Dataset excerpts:

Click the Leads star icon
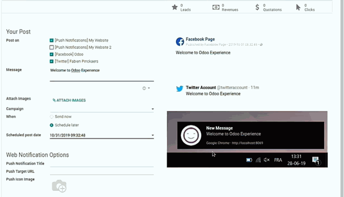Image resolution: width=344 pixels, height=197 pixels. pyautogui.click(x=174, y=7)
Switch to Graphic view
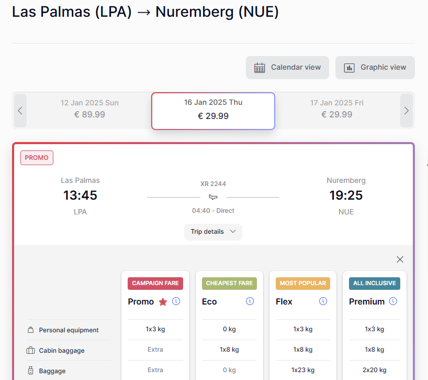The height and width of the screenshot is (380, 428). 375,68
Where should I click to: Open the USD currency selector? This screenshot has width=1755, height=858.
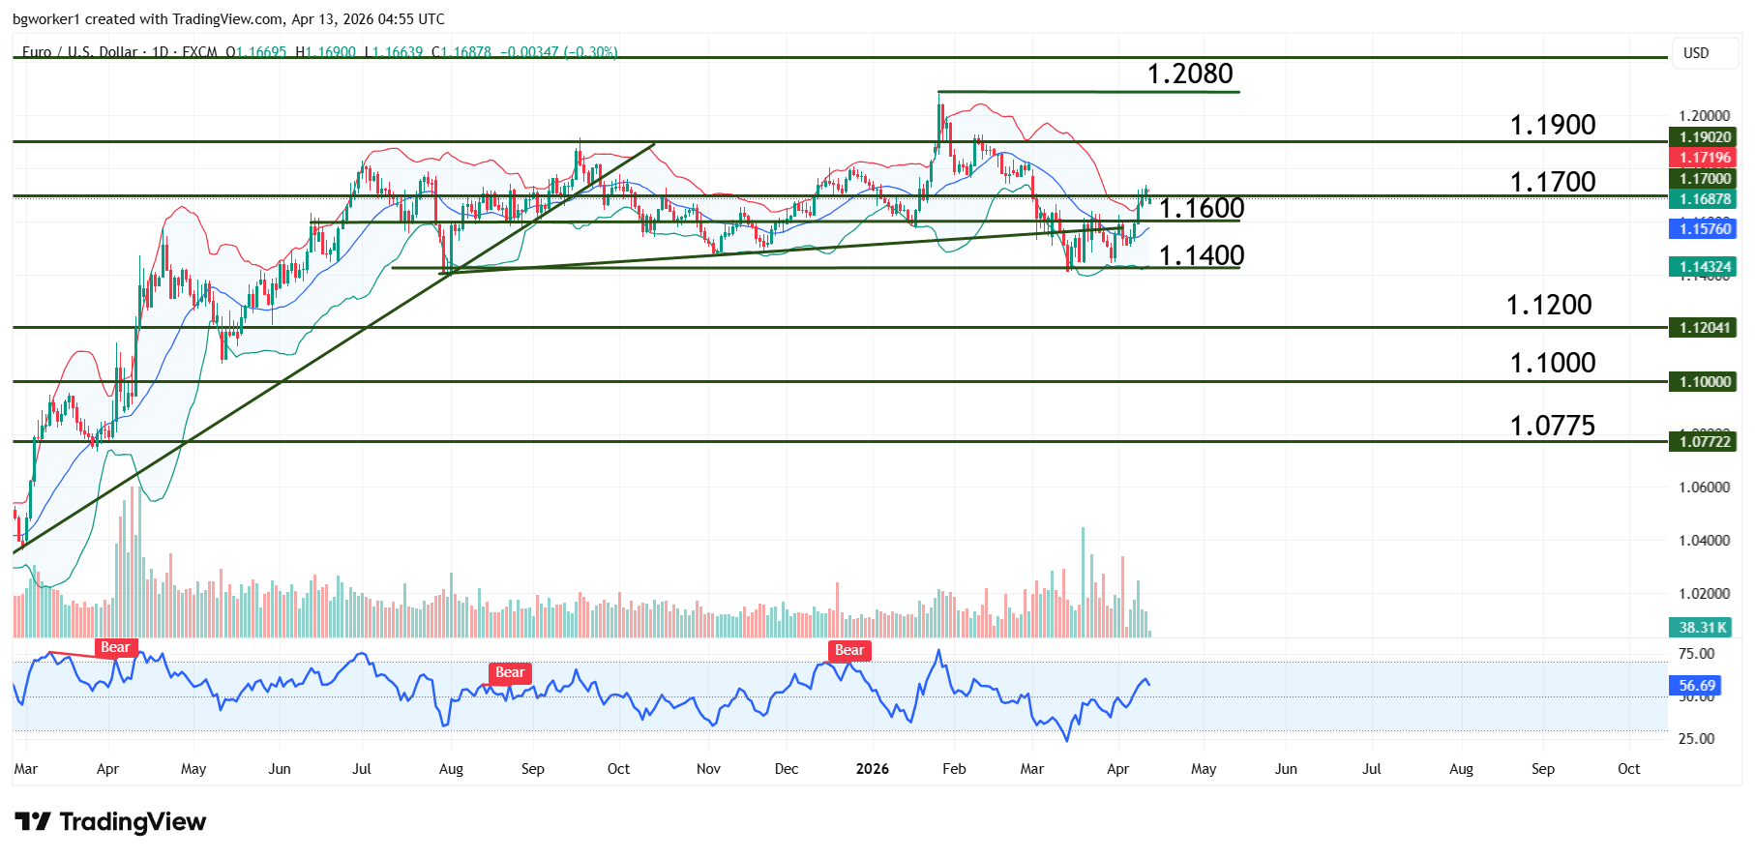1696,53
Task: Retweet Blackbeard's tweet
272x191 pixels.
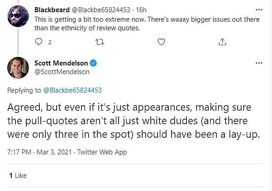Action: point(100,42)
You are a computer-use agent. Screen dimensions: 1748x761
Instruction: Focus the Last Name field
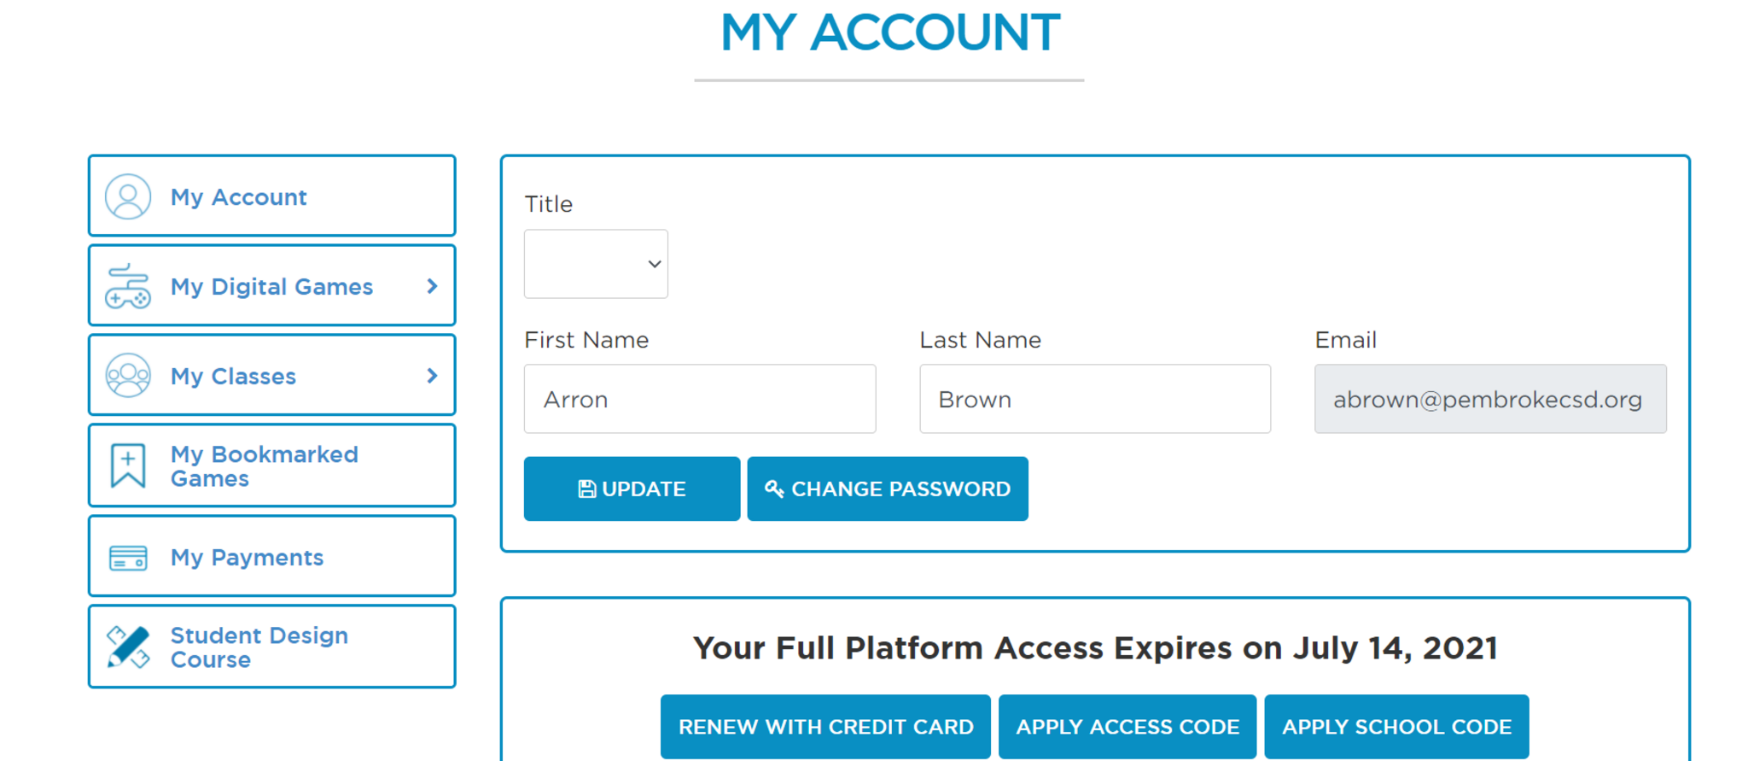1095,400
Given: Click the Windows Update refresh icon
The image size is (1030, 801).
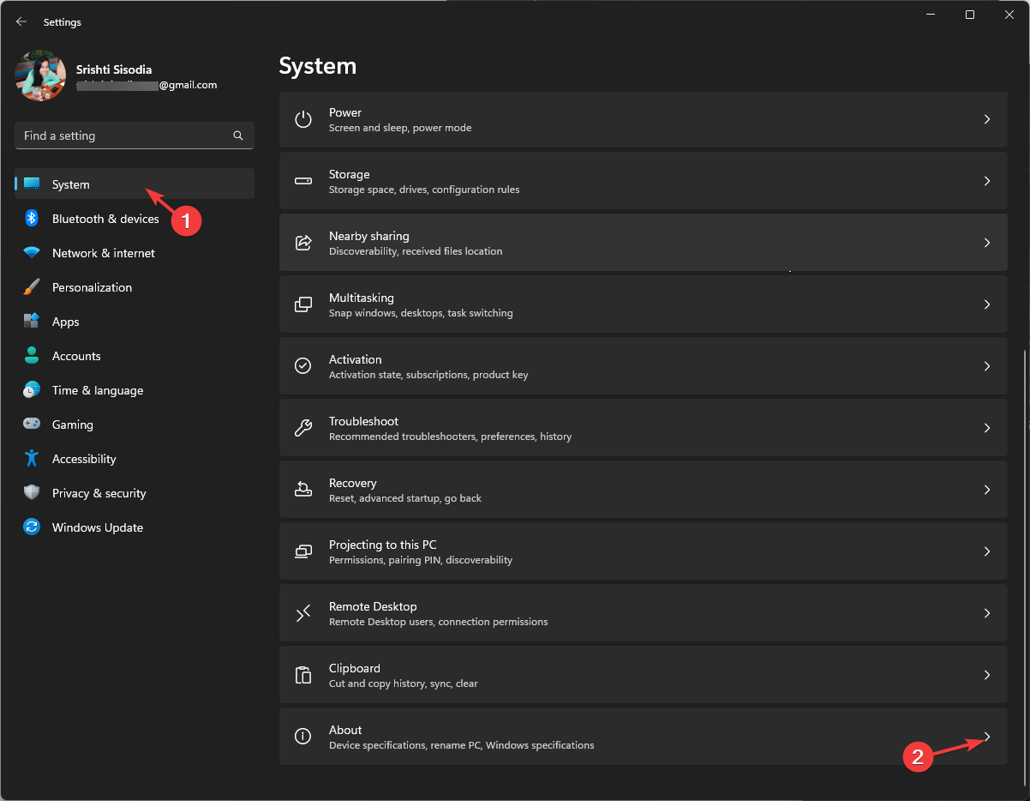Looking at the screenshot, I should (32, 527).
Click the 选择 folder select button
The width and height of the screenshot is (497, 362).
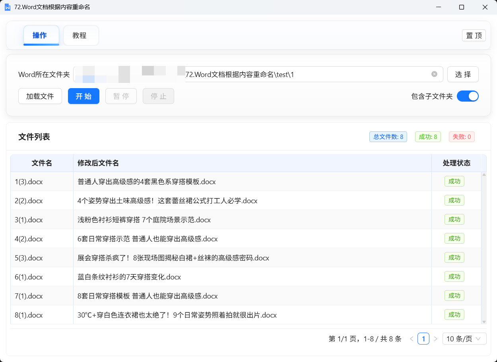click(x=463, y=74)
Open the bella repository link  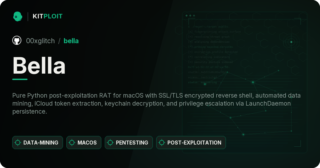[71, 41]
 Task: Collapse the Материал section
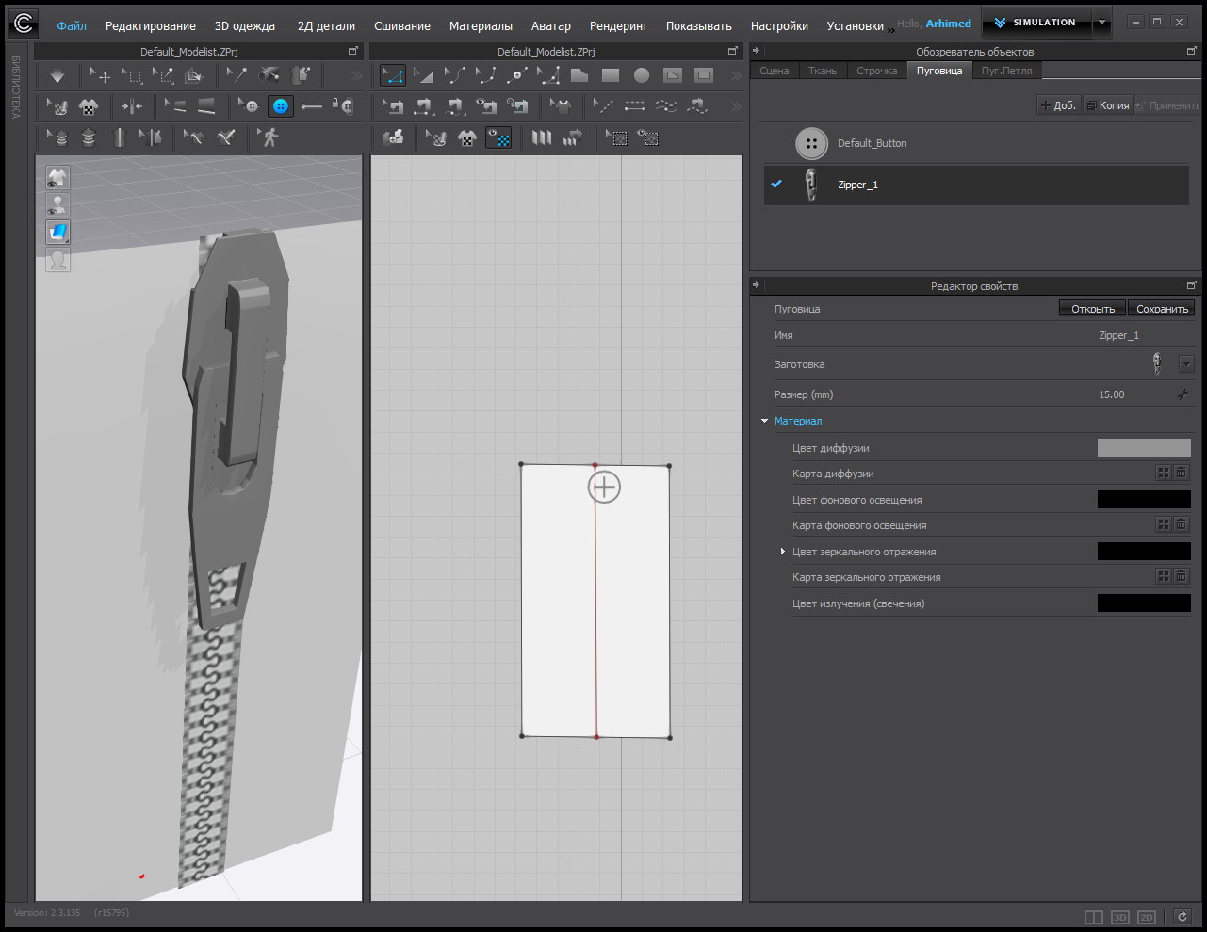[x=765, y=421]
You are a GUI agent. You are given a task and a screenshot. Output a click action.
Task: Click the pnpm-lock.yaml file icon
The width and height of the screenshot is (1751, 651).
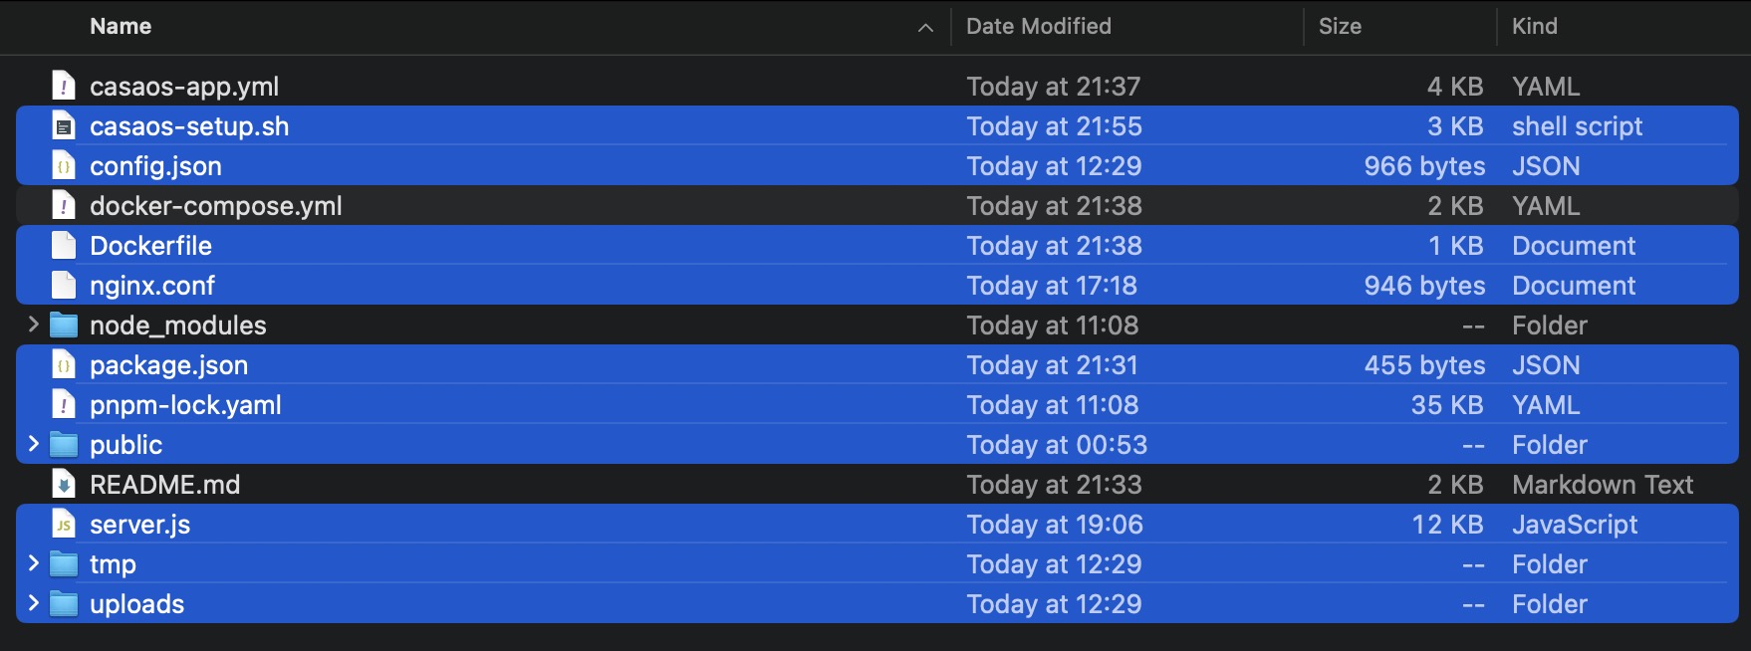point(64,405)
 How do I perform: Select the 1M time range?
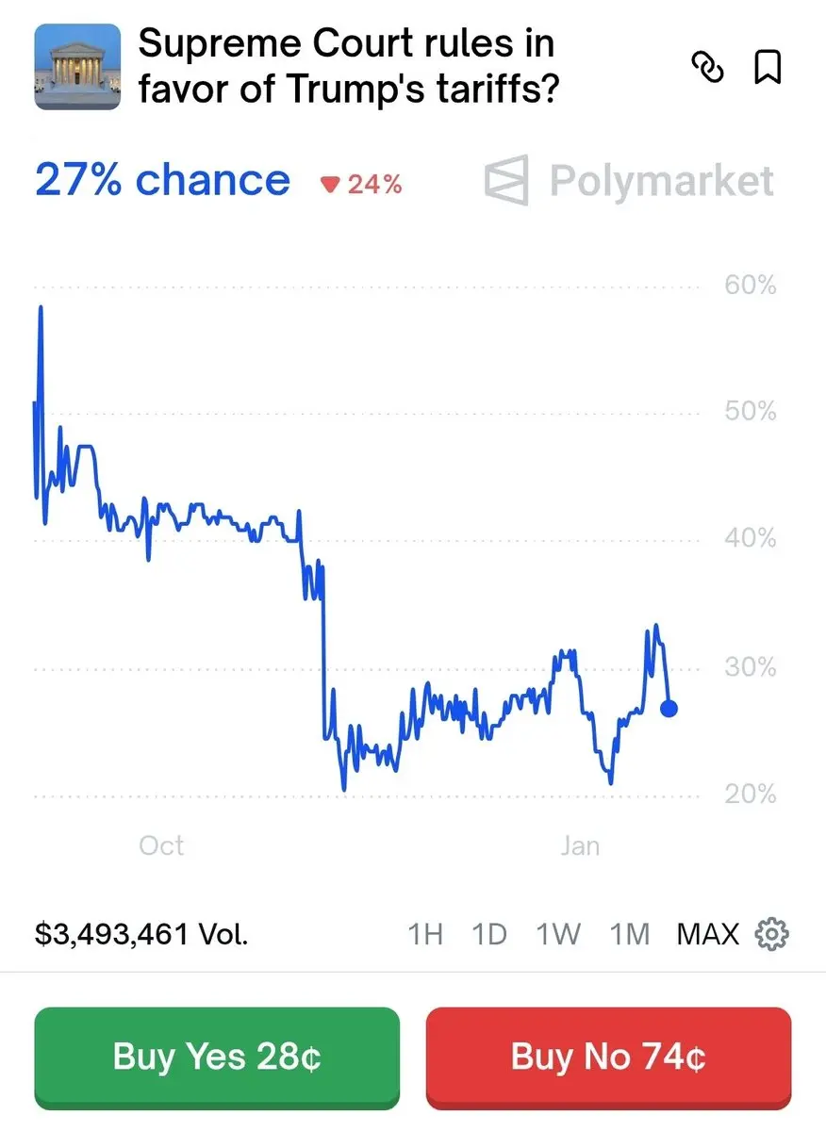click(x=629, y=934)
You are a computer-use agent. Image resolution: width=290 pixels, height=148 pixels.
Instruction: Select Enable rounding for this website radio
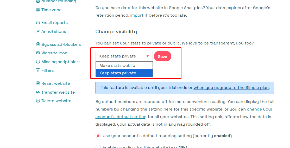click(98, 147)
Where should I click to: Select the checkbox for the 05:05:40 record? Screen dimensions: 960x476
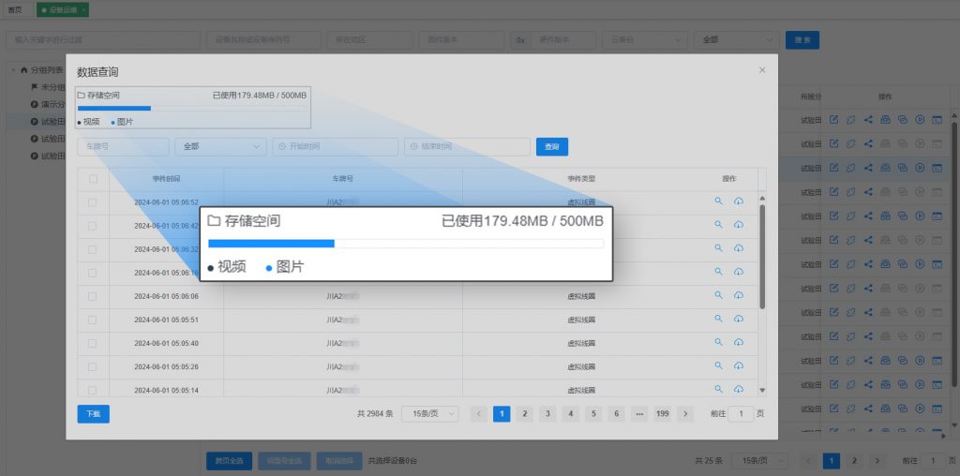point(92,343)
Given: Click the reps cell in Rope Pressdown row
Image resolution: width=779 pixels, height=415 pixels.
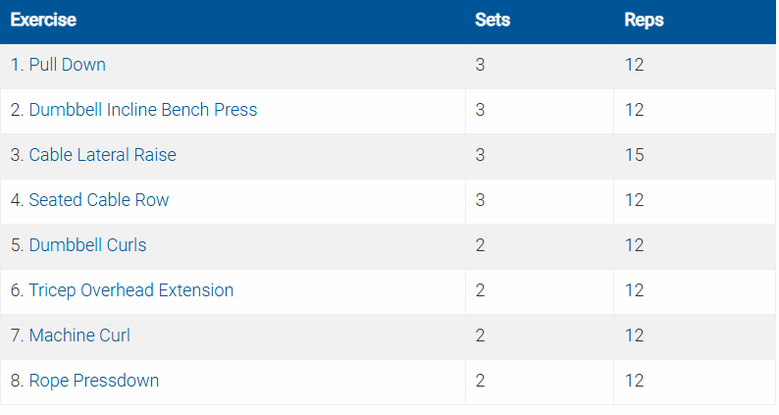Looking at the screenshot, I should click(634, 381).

What is being asked> Retype the lines exactly. Begin at the one that holds "Image resolution: width=779", stop at the last line of the entries above, and drop the pictures.

Answer to the problem>
Image resolution: width=779 pixels, height=415 pixels.
Looking at the screenshot, I should click(634, 381).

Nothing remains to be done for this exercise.